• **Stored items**
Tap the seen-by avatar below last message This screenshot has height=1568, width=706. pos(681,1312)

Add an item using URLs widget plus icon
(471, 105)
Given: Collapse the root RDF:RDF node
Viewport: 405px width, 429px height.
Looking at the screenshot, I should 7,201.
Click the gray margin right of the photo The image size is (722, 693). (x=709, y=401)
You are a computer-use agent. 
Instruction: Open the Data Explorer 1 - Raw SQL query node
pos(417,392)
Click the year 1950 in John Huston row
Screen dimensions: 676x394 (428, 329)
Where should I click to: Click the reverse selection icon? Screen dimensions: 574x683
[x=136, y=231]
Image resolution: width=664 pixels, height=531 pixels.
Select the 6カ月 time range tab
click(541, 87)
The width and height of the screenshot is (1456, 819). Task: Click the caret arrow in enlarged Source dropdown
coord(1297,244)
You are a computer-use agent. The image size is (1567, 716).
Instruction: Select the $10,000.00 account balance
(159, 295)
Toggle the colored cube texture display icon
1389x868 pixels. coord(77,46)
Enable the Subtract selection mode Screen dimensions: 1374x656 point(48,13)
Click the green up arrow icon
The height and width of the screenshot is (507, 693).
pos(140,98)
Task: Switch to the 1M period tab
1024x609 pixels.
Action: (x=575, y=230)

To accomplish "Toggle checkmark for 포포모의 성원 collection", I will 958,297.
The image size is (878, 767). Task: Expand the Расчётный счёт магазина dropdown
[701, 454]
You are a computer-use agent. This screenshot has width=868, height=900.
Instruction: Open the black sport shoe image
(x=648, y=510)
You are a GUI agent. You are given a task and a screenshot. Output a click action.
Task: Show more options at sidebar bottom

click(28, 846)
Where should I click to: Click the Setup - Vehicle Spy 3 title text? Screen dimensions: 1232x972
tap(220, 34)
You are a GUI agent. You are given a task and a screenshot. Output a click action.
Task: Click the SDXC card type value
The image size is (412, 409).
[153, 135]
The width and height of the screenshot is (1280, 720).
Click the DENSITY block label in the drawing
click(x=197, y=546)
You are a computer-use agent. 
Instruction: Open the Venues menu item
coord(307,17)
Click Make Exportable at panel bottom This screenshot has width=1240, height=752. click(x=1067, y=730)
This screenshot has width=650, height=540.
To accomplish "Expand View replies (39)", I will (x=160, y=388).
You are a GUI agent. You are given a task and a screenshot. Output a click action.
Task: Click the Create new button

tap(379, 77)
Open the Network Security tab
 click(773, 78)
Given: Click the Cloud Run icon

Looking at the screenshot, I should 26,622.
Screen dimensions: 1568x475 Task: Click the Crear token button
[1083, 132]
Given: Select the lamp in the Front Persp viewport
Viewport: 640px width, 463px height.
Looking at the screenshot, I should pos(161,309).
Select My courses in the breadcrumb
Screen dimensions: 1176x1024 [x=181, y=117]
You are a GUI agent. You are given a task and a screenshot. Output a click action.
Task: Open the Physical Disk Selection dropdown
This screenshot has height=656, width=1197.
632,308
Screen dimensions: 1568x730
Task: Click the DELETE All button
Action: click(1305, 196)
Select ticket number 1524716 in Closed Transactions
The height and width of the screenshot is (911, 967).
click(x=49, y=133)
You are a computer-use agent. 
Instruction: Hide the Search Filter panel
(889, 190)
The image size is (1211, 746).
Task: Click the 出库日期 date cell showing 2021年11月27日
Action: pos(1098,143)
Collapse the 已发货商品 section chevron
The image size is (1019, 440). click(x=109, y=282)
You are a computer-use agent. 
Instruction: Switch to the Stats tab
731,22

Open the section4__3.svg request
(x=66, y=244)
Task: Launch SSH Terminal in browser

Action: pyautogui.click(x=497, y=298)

• **The problem**
The records above must be written out again exactly.

• **Answer section**
Tap the seen-by avatar below last message This screenshot has height=1568, width=706. pos(681,1312)

Add an item using URLs widget plus icon
(471, 105)
Given: Collapse the root RDF:RDF node
Viewport: 405px width, 429px height.
Looking at the screenshot, I should 7,201.
Click the gray margin right of the photo The image size is (722, 693). (x=709, y=401)
You are a computer-use agent. 
Instruction: Open the Data Explorer 1 - Raw SQL query node
pos(417,392)
Click the year 1950 in John Huston row
Screen dimensions: 676x394 (428, 329)
Where should I click to: Click the reverse selection icon? Screen dimensions: 574x683
[x=136, y=231]
Image resolution: width=664 pixels, height=531 pixels.
Select the 6カ月 time range tab
click(541, 87)
The width and height of the screenshot is (1456, 819). Task: Click the caret arrow in enlarged Source dropdown
coord(1297,244)
You are a computer-use agent. The image size is (1567, 716).
Instruction: Select the $10,000.00 account balance
(159, 295)
Toggle the colored cube texture display icon
1389x868 pixels. coord(77,46)
Enable the Subtract selection mode Screen dimensions: 1374x656 point(48,13)
Click the green up arrow icon
The height and width of the screenshot is (507, 693).
pos(140,98)
Task: Switch to the 1M period tab
1024x609 pixels.
Action: (x=575, y=230)

To accomplish "Toggle checkmark for 포포모의 성원 collection", I will 958,297.
The image size is (878, 767). Task: Expand the Расчётный счёт магазина dropdown
[701, 454]
You are a computer-use agent. This screenshot has width=868, height=900.
Instruction: Open the black sport shoe image
(x=648, y=510)
You are a GUI agent. You are given a task and a screenshot. Output a click action.
Task: Show more options at sidebar bottom

click(28, 846)
Where should I click to: Click the Setup - Vehicle Spy 3 title text? Screen dimensions: 1232x972
tap(220, 34)
You are a GUI agent. You are given a task and a screenshot. Output a click action.
Task: Click the SDXC card type value
The image size is (412, 409).
[153, 135]
The width and height of the screenshot is (1280, 720).
Click the DENSITY block label in the drawing
click(x=197, y=546)
You are a computer-use agent. 
Instruction: Open the Venues menu item
coord(307,17)
Click Make Exportable at panel bottom This screenshot has width=1240, height=752. click(x=1067, y=730)
This screenshot has width=650, height=540.
To accomplish "Expand View replies (39)", I will (x=160, y=388).
You are a GUI agent. You are given a task and a screenshot. Output a click action.
Task: Click the Create new button

tap(379, 77)
Open the Network Security tab
 click(773, 78)
Given: Click the Cloud Run icon

Looking at the screenshot, I should 26,622.
Screen dimensions: 1568x475 Task: Click the Crear token button
[1083, 132]
Given: Select the lamp in the Front Persp viewport
Viewport: 640px width, 463px height.
Looking at the screenshot, I should pos(161,309).
Select My courses in the breadcrumb
Screen dimensions: 1176x1024 [x=181, y=117]
You are a GUI agent. You are given a task and a screenshot. Output a click action.
Task: Open the Physical Disk Selection dropdown
This screenshot has height=656, width=1197.
632,308
Screen dimensions: 1568x730
Task: Click the DELETE All button
Action: click(1305, 196)
Select ticket number 1524716 in Closed Transactions
The height and width of the screenshot is (911, 967).
click(x=49, y=133)
You are a computer-use agent. 
Instruction: Hide the Search Filter panel
(889, 190)
The image size is (1211, 746).
Task: Click the 出库日期 date cell showing 2021年11月27日
Action: pos(1098,143)
Collapse the 已发货商品 section chevron
The image size is (1019, 440). click(x=109, y=282)
You are a computer-use agent. 
Instruction: Switch to the Stats tab
731,22

Open the section4__3.svg request
(x=66, y=244)
Task: Launch SSH Terminal in browser

Action: pyautogui.click(x=497, y=298)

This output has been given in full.